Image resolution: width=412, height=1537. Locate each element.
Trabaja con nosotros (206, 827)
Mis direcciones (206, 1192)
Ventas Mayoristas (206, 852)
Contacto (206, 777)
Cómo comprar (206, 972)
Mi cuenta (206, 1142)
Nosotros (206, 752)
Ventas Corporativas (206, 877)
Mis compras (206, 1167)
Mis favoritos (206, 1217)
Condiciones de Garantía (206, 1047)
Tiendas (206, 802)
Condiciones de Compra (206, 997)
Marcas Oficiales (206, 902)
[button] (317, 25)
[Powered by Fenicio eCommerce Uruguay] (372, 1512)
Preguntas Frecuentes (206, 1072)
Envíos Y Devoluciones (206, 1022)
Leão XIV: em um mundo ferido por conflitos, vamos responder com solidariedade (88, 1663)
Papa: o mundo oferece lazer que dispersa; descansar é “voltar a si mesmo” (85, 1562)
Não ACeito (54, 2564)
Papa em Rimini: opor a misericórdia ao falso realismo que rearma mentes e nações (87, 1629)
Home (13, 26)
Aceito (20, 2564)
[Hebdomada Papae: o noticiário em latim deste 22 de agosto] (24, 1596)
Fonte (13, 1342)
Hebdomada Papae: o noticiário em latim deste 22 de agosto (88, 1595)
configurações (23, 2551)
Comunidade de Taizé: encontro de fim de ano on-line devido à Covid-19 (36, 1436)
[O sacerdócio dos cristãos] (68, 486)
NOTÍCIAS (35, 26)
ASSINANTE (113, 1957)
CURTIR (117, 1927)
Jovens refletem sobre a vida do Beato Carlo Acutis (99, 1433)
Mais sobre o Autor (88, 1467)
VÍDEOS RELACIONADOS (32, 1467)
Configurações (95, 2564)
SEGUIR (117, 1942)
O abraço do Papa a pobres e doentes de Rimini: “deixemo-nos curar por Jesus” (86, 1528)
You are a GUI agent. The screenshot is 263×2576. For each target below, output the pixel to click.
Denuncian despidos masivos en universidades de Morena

* **Task description**
In the listing above, find every line with the word "agosto" and copy it.

* **Solution to this problem**
[Hebdomada Papae: o noticiário em latim deste 22 de agosto] (24, 1596)
Hebdomada Papae: o noticiário em latim deste 22 de agosto (88, 1595)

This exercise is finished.